[Given records Boundary: Start]

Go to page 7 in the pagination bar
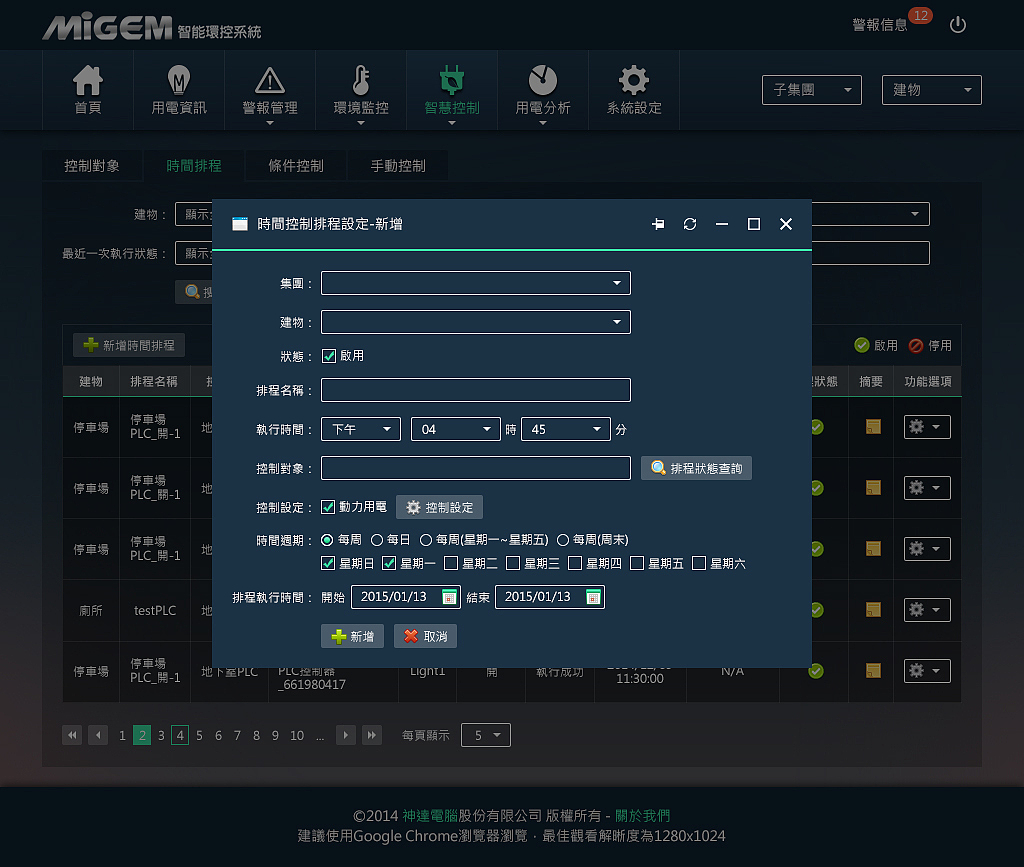This screenshot has width=1024, height=867. (x=237, y=735)
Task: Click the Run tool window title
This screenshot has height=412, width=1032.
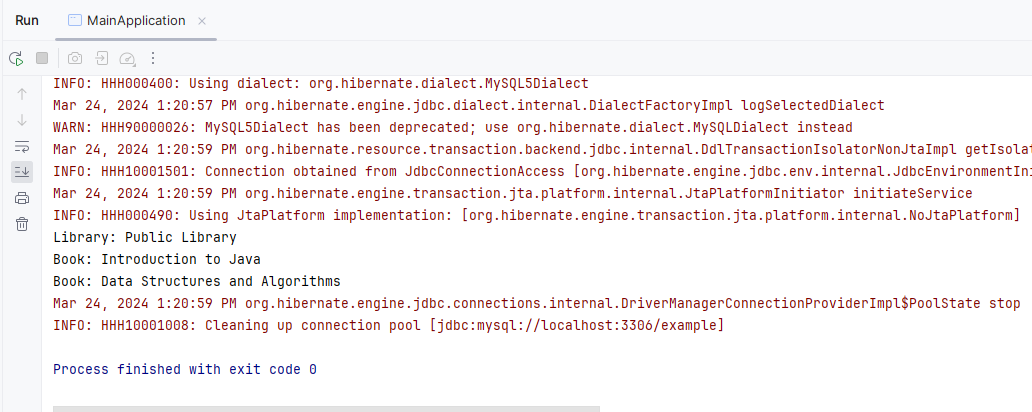Action: coord(27,20)
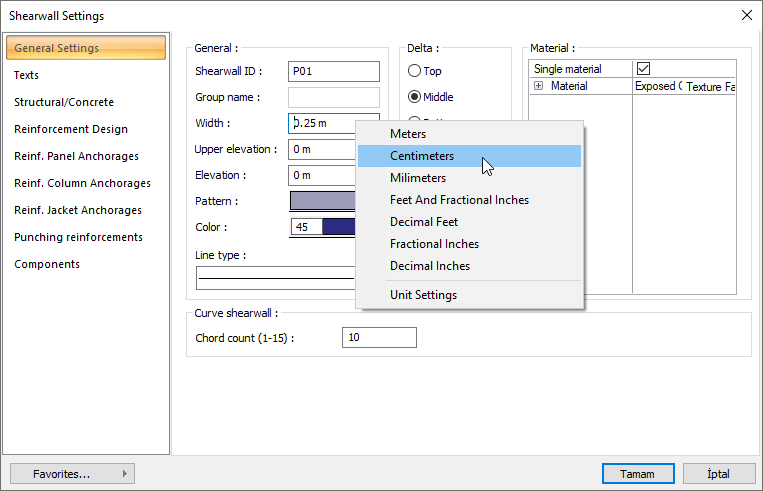Toggle the Single material checkbox
The image size is (763, 491).
click(644, 69)
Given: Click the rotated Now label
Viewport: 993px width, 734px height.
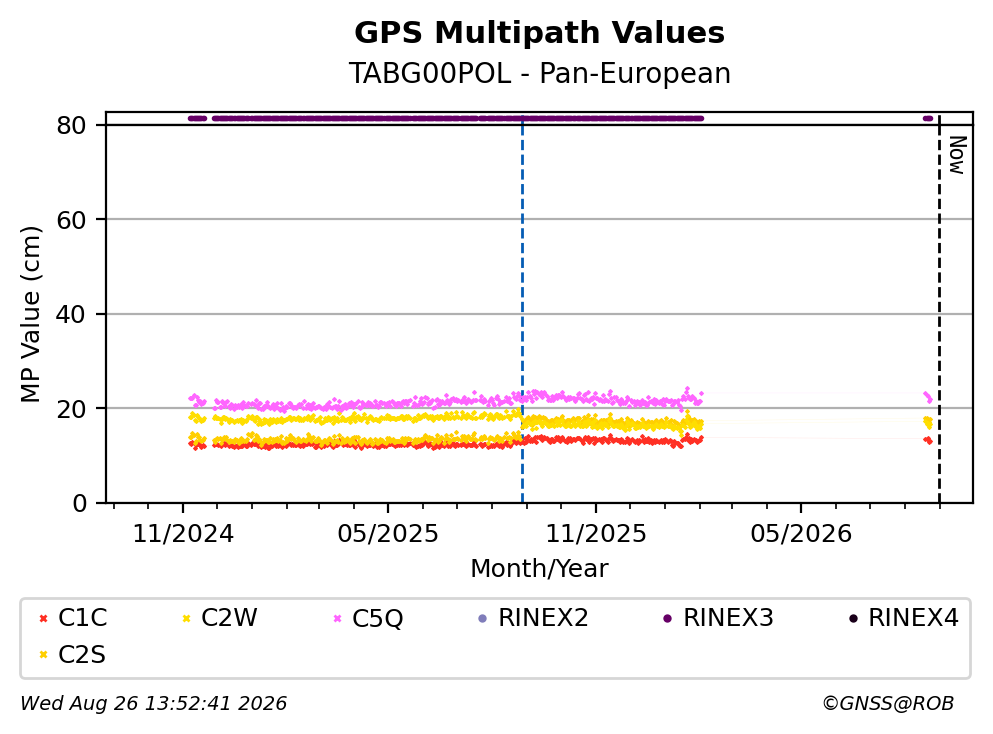Looking at the screenshot, I should pyautogui.click(x=957, y=155).
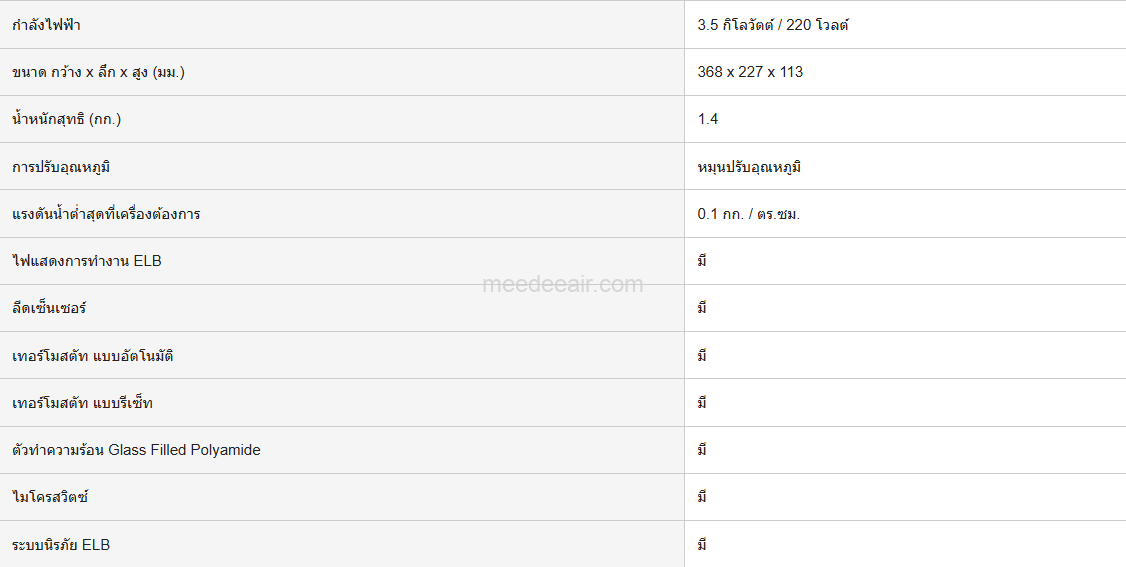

[Given records Boundary: End]

■ **Exercise directions**
Could you repeat all of the entries exactly, without the pictures?

■ **Solution to this task**
Go to page 7 in the pagination bar
This screenshot has width=1024, height=867. (x=237, y=735)
Task: Click the Run tool window title
This screenshot has height=412, width=1032.
Action: coord(27,20)
Toggle the Single material checkbox
The image size is (763, 491).
click(644, 69)
Given: Click the rotated Now label
Viewport: 993px width, 734px height.
Looking at the screenshot, I should pyautogui.click(x=957, y=155).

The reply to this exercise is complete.